Seeing that performance changed everything. The 15-year-old decided to scrap his visions of movie magic and instead committed to return to SAB the following summer. He stayed on through the fall, convinced ballet was his destiny. And at age 18, thanks to his technical versatility and his natural theatrical talent, which included matinee idol good looks, he was invited to become an apprentice with the company. He quickly moved up the ranks, becoming a corps de ballet member in 2006 and a soloist the following year.
By October 2009, he joined his sister as a principal dancer.
Yet even before he became a principal, Fairchild stood out. In 2007, he was chosen by Martins for the title role for his new production of “Romeo + Juliet.” Martins, who choreographed the version, always rejected the idea of staging yet another “Romeo and Juliet.” But the young dancers like Fairchild, as well as his chosen Juliet, Sterling Hyltin, inspired Martins.
At the time, Martins said, “I was so thrilled with the dancers. They were exactly what I had in mind.”
But it wasn’t until spring of 2011 that Fairchild truly arrived, when he was selected to dance the venerable role of “Apollo.” Only a few dancers, Martins and Boal among them, have had the privilege of dancing the iconic role.
Even though it was his dream part, Fairchild said he “freaked out” because he had to learn the role in a short time. He also knew he was following in the acclaimed steps of NYCB giants who distinguished themselves playing the young Greek god.
Two years into it, however, Fairchild feels has he settled into the role.
“More and more, it becomes part of me,” he said. “It was a really challenging moment. But I have a respect and a confidence that gets me through. ‘Apollo’ is a lot of fun.”
Part of the fun of dancing “Apollo” and other roles is being partnered with his fiancée, fellow principal Tiler Peck. Since they became a couple, they have been dancing more often together. However, Fairchild is more often paired with Hyltin and Janie Taylor. At SPAC, for example, he will be dancing with both Hyltin and Taylor in Martins’ newest ballet, “Bal de Couture.”
“It’s an extravagant ballet,” said Fairchild of the ballet, set to music by Tchaikovsky. “It’s a fashion show with these beautiful gowns by Valentino. Peter did a great job showcasing the dresses. It is very elegant.”
That ballet will be shown only one night, for the Gala on Saturday, which is also the company’s closing night.

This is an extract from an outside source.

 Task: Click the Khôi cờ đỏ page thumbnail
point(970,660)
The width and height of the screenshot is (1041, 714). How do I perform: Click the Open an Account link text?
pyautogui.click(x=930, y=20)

Happily, there will be more than one showing of NYCB’s latest hit, Justin Peck’s “Year of the Rabbit.” Fairchild thoroughly enjoyed its creation with choreographer Peck (no relation to Tiler). On Tuesday, it will appear as part of the opening night program.

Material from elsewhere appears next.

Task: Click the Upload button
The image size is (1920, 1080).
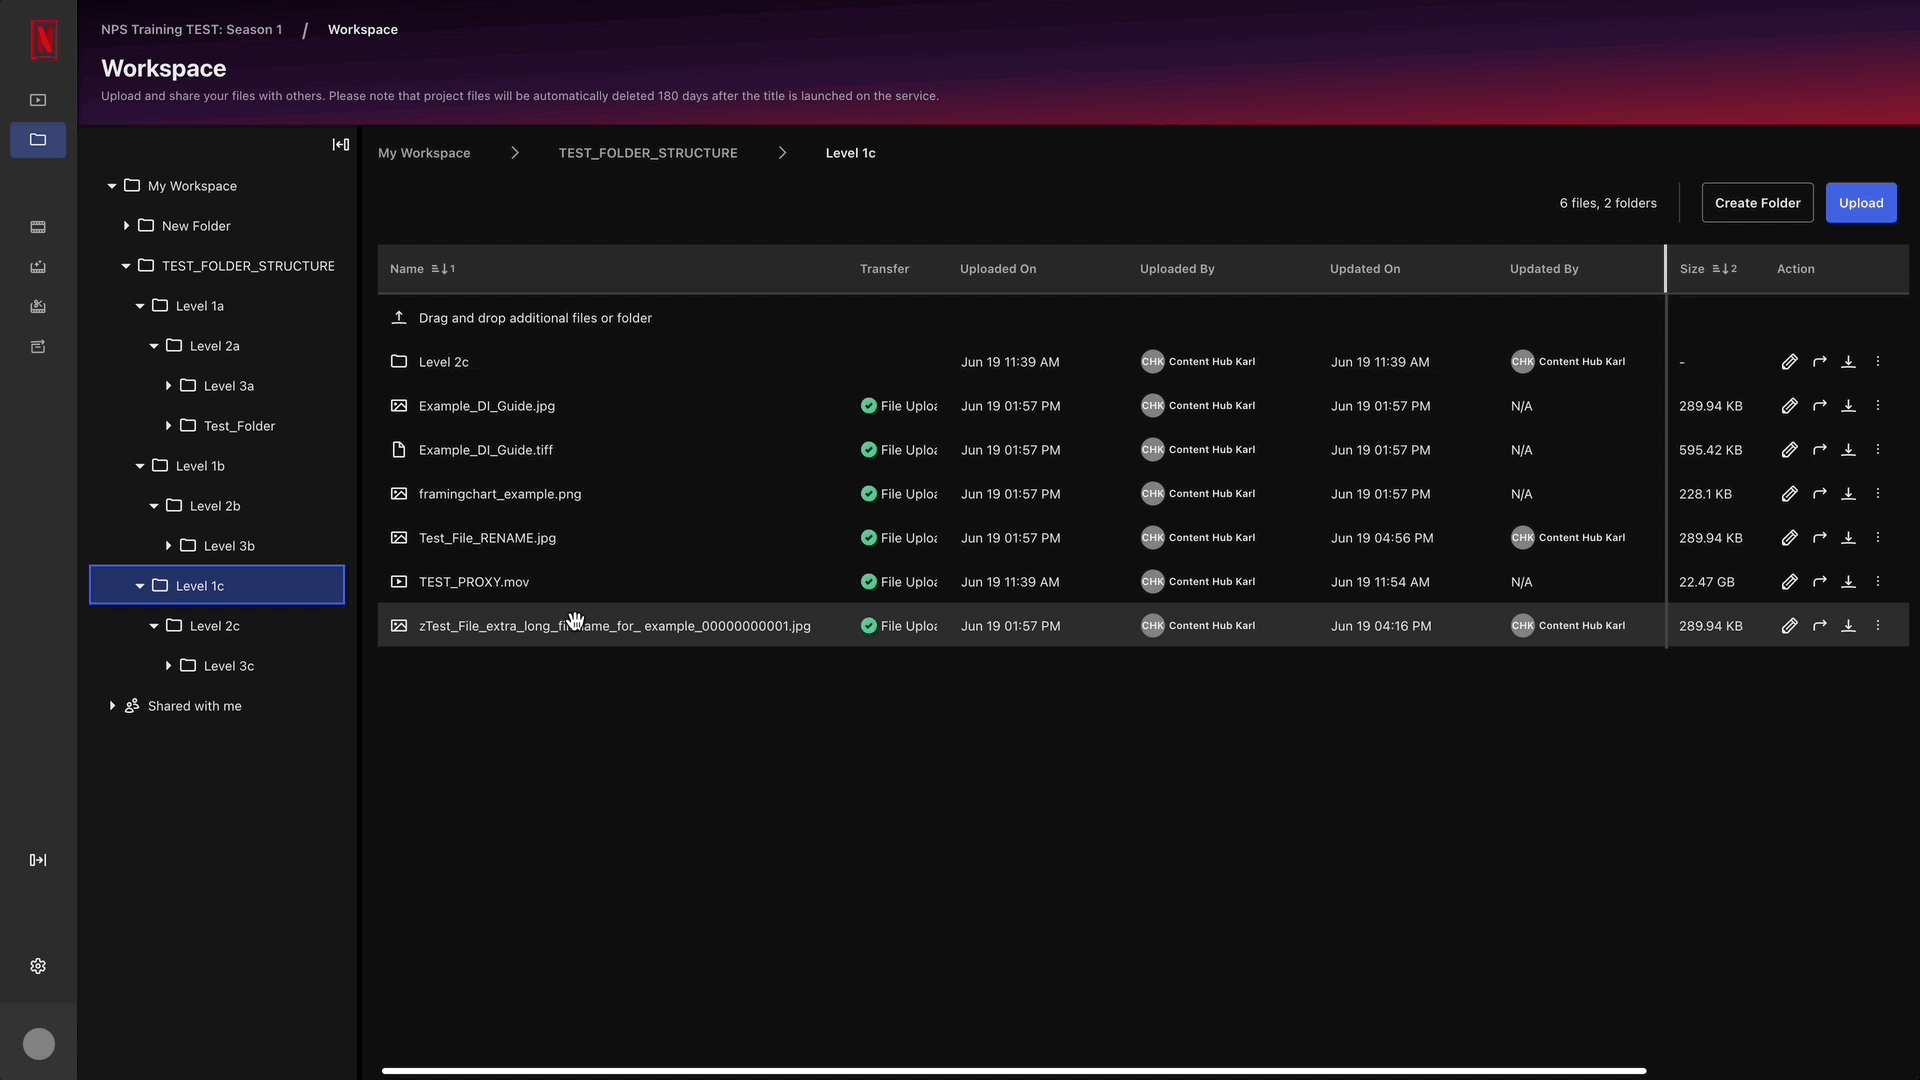Action: coord(1861,202)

“I love working with Justin because I feel like we grew up together — we went to SAB together. There is so much history between us,” said Fairchild. “He has so much enthusiasm for the movement quality, and he picks really good music.”
The ballet, set to a song cycle by Sufjan Stevens, has been dubbed a “triumph” by The New York Times’ persnickety dance critic Alastair Macaulay. Fairchild, who agrees that the ballet is compelling, said that his training in various styles helped him in “Year of the Rabbit.”
“That’s the thing, when you dance with New York City Ballet, there is Balanchine, Robbins, Martins, Wheeldon. You can’t be a one-trick pony,” said Fairchild. “The recipe for my success was dancing tap, hip-hop, jazz, modern — the gamut.”
Those qualities will also boost his showing in Balanchine’s jazzy “Stravinsky Violin Concerto,” also planned for the SPAC run.
No matter what he is dancing, he loves coming to SPAC. Though disappointed that the season is only one week, he said the company will show its devotion to the venue’s faithful by dancing its best and probably staying on in the city for a few extra days.
“It’s a tradition we want to keep alive,” Fairchild said of SPAC. “Balanchine built that theater. If we are not a part of it, it would be weird. But we will dance there as much as finances will allow. Even if it’s only one person who wants to see us, we’ll be in Saratoga.”